Entorno. Empresas

Los servicios urbanos, nuevo nicho para las constructoras

Las grandes del sector apuntalan su diversificación con inversiones en tratamiento de aguas, limpieza y residuos.

La incertidumbre en el sector de la construcción está acelerando la diversificación del modelo de negocio de las principales compañías nacionales. La escasa visibilidad que deja la crisis económica ha atenazado el compromiso de un plan estratégico de FCC, que lo que sí tiene claro es que quiere fortalecer su apuesta por las energías renovables y orientarse cada vez más hacia el desarrollo de los servicios urbanos.

La compañía que dirige Baldomero Falcones desplegaba la semana pasada su apuesta por la generación de energía a partir de los residuos, el desarrollo de la energía eólica marina o el coche eléctrico, un giro que pretende apuntalar su estrategia de los últimos años de desvincularse poco a poco del concepto de construcción y orientarse cada vez más hacia los servicios ciudadanos.

Limpieza, gestión de residuos y tratamiento de agua son los pilares de su división de servicios urbanos, ya presente en 54 países, cuyas prestaciones alcanzan a 5.000 municipios en todo el mundo. Los servicios ambientales representan ya el 45% de la actividad de su división de servicios y energía, y el objetivo a corto y medio plazo es apuntalar su presencia en aquellos mercados exteriores donde la compañía ya está presente, Emiratos Árabes y el norte de África.

El mercado internacional augura fuertes beneficios para las empresas

Precisamente, la internacionalización de servicios es una de las grandes bazas del sector. Según cifras de la Organización para la Cooperación y el Desarrollo Económico (OCDE), el club de los 30 países más ricos del mundo, la inversión mundial en infraestructuras para atender el rápido crecimiento de las ciudades alcanzará más de 2.000 millones de dólares entre 2010 y 2020. Más de la mitad de estas inversiones se llevarán a cabo en países de este selecto club, con creciente protagonismo de la iniciativa privada. Precisamente, el 44% de los ingresos que registró la división de servicios ciudadanos de FCC en el año 2009 correspondió a los mercados internacionales. Europa representó en este mismo ejercicio el 85% de los ingresos internacionales.

La sociedad del futuro será urbana, y las compañías constructoras tienen en la mayor concentración de población en las ciudades una baza estratégica para proveer infraestructuras de transporte, agua, energía y telecomunicaciones, nichos de negocio donde las constructoras quieren estar presentes.

FCC participó en la descontaminación y tratamiento de aguas contaminadas de petróleo tras el vertido del golfo de México, así como en la extracción y tratamiento de residuos del embalse de Flix, en Tarragona. La compañía se adjudicó la construcción y la gestión de una macrodesaladora en Argelia que abastece a más de 500.000 personas. FCC gestiona la recogida y limpieza de residuos urbanos de Madrid y en Barcelona para la que dispone de una flota de vehículos híbridos.

La internacionalización también está dando resultados a Ferrovial.
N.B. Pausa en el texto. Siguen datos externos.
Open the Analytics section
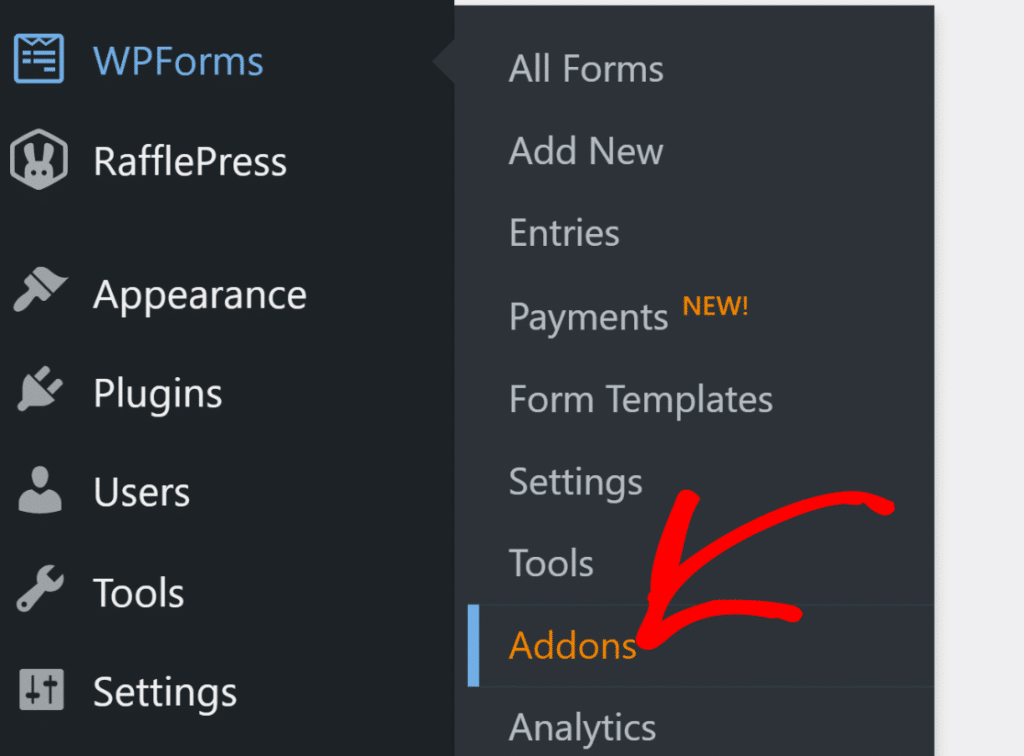 582,728
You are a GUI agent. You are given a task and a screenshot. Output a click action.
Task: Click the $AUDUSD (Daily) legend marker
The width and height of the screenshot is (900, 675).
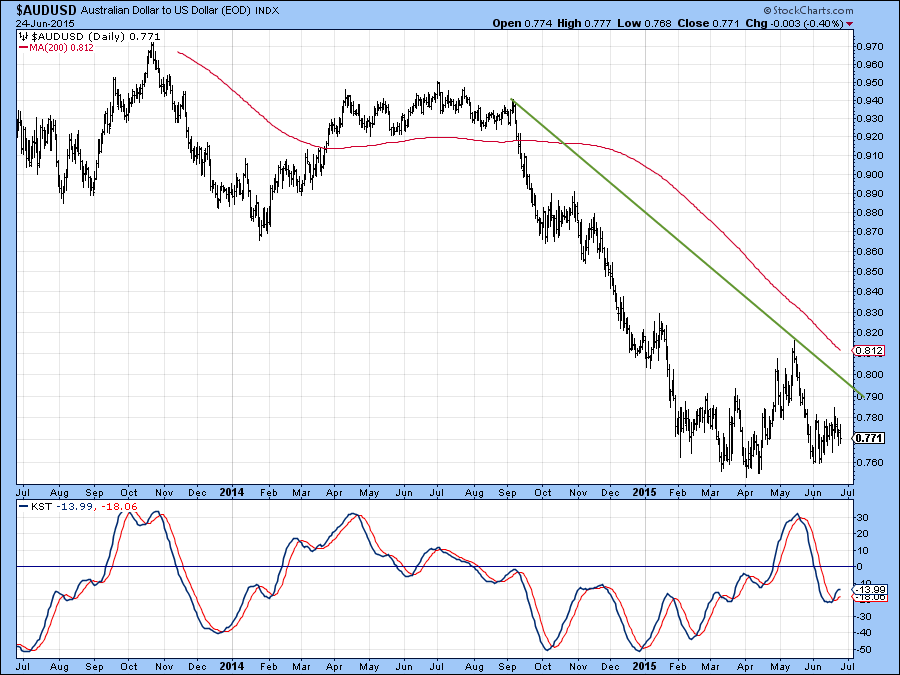point(23,35)
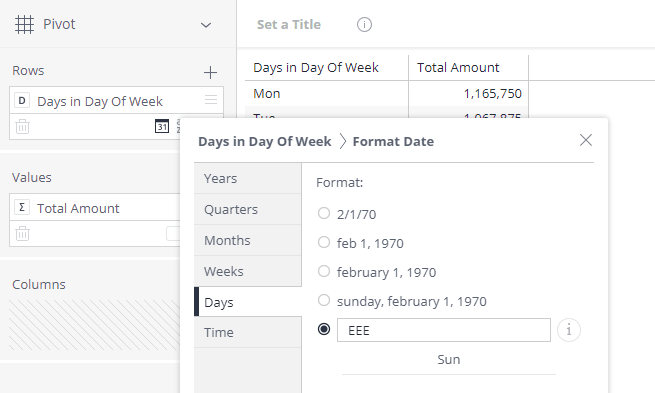
Task: Choose sunday, february 1, 1970 format
Action: pos(324,300)
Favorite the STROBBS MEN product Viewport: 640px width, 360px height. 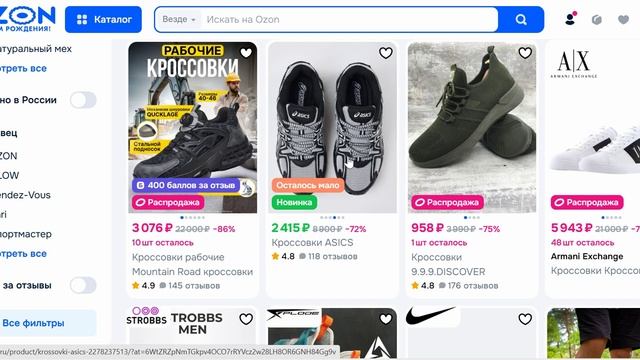pos(246,319)
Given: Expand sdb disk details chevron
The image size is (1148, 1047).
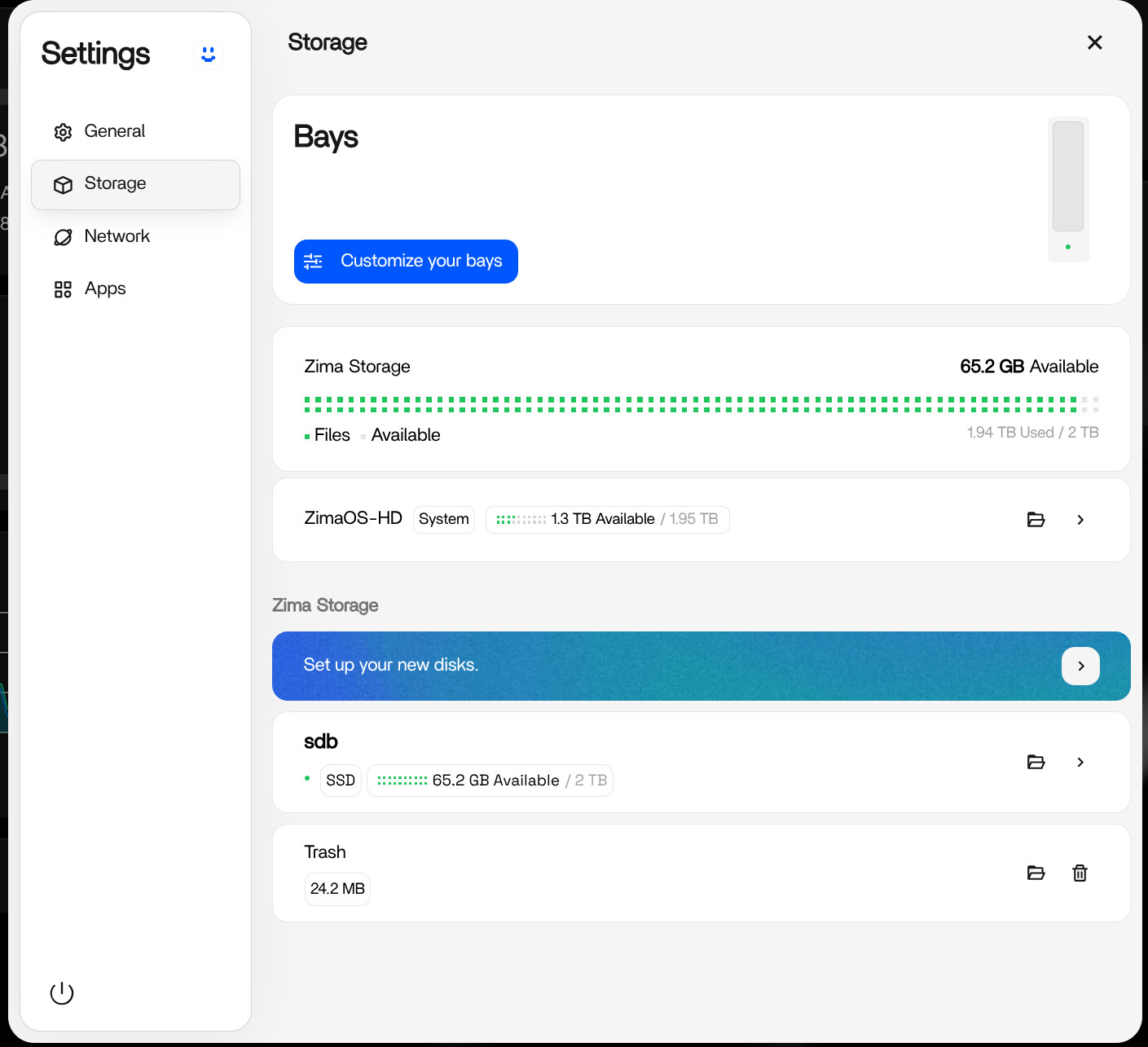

El bajón en la obra civil ha acelerado los planes de diversificación de la compañía hacia los servicios, de la mano de Reino Unido. Este mercado se está convirtiendo en uno de los grandes motores de negocio.

La compañía desembarcó en aquel mercado en 2010 tras adjudicarse la gestión de residuos de York, con una cartera de negocio de 500 millones de libras. Además, el grupo español ha llevado a cabo la reorganización de su filial de servicios, adelgazando los costes de estructura en un 15%.

Millones de euros en la basura

El uso del vertedero está dando paso lentamente hacia lo que los expertos llaman la valorización de los residuos, es decir, utilizarlos para generar energía. Por el momento, solo el 22% de las basuras que se generan en España se reciclan o se utilizan como combustible. Ahora, el sector privado busca fórmulas para dar la vuelta a esta situación y aprovechar este potencial.

Los expertos avalan que el 10% de la energía primaria en España podría abastecerse con la reutilización de desechos. Por el momento, de los 250 millones de toneladas de basura que se generan anualmente en España, el 60% acaban en el vertedero, solo se recicla el 12% y apenas el 10% se convierte en combustible alternativo, materia prima para generar energía.

El negocio está asegurado. Según los expertos, por cada euro invertido en gestión de residuos se genera 2,3 de volumen de negocio.